I've looked at using grapples to load trailers with as well. The folks in the video did just what I was thinking of doing by forming a block of bales behind the trailer and then pushing them in. I could see either doing it the way they did with a bracket of some sort on the tractor or by having a forklift fitted with a bale grab the would tilt up vertically once the stack was formed. Steffen Systems make a pretty good selection of bale grabs and there are many other companies out there that build grabs too (Steffans are the only ones I seen with the forklift style though).


----------



## Tim/South (Dec 12, 2011)

I looked at a accumulator/grapple that goes on a skid steer before deciding to go completely rounds.

It sounds like you would still be using the kicker and wagons to get the hay to the barn, then stacking into the barn with a grapple?

If you did it that way then stacking in the barn would be as simple as making groups out of what you hauled to the barn in the wagons. Since they would be stacked with the grapple then you could use that to load about any type trainer you wanted. It seems like it would make stacking the barn a lot easier as well.

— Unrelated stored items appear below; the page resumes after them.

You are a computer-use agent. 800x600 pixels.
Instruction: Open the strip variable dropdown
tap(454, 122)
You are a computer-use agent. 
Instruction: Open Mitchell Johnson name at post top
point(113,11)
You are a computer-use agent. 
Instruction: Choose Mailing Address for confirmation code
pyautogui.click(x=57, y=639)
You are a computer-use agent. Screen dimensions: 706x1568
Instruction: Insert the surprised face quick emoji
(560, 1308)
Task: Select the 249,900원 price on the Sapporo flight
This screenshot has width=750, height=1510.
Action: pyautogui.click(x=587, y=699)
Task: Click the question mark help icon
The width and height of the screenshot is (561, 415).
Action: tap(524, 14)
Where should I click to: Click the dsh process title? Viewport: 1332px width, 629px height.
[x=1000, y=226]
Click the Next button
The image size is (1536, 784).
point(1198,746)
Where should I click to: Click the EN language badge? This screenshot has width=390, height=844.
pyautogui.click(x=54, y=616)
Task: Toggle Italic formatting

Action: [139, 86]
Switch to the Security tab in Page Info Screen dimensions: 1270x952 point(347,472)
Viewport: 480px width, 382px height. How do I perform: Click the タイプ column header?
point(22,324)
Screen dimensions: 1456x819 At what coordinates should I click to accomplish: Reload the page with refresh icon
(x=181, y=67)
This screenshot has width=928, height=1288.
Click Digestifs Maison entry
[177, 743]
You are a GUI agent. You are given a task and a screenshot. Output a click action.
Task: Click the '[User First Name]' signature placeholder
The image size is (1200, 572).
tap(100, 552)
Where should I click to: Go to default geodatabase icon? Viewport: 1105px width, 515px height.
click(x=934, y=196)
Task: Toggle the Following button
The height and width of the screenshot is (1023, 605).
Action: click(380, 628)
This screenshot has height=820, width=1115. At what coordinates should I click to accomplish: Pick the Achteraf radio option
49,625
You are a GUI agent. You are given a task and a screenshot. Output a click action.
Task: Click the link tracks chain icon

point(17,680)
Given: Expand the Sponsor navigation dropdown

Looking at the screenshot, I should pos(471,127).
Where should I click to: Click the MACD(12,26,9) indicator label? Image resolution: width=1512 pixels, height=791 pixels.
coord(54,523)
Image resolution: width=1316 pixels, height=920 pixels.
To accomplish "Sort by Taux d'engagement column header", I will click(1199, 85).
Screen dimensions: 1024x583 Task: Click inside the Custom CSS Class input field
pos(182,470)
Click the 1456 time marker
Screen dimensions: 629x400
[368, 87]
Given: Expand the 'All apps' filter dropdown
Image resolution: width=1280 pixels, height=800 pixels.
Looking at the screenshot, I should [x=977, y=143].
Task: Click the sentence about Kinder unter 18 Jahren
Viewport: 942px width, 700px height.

Off topic a little but talking about accumulators a little.

I really liked the idea of the accumulator/grapple on the front of the skid steer. The one I looked at could gather 10 bales in a hurry. The man said he could also unload a trailer with it. I did not witness that.

Another neat adaption I saw was an accumulator being pulled by a 4 wheeler. This was on terraced ground and the owner did not want the accumulator dumping on terraces. He had his son gather the bales with the accumulator and 4 wheeler. He dumped each group at the end of a terrace, on a flat spot. They were not driving all over the field picking up 10 bales at a time. Pretty neat to see.


----------



## cmd (Oct 26, 2012)

Tim/South said:


> It sounds like you would still be using the kicker and wagons to get the hay to the barn, then stacking into the barn with a grapple?


Would drop the kicker and accumulate out of the field with skiddy and grapple is the idea.


----------



## Tim/South (Dec 12, 2011)

cmd said:


> Would drop the kicker and accumulate out of the field with skiddy and grapple is the idea.


The Long Grapalator I saw was like this one.






The man said he could also unload with it. I noticed the comments on this one said you could not, but they had a newer version with removable bars that could also be used to unload and stack in the barn.


----------



## 8350HiTech (Jul 26, 2013)

What type of barn do you store your hay in?


----------



## cmd (Oct 26, 2012)

8350HiTech said:


> What type of barn do you store your hay in?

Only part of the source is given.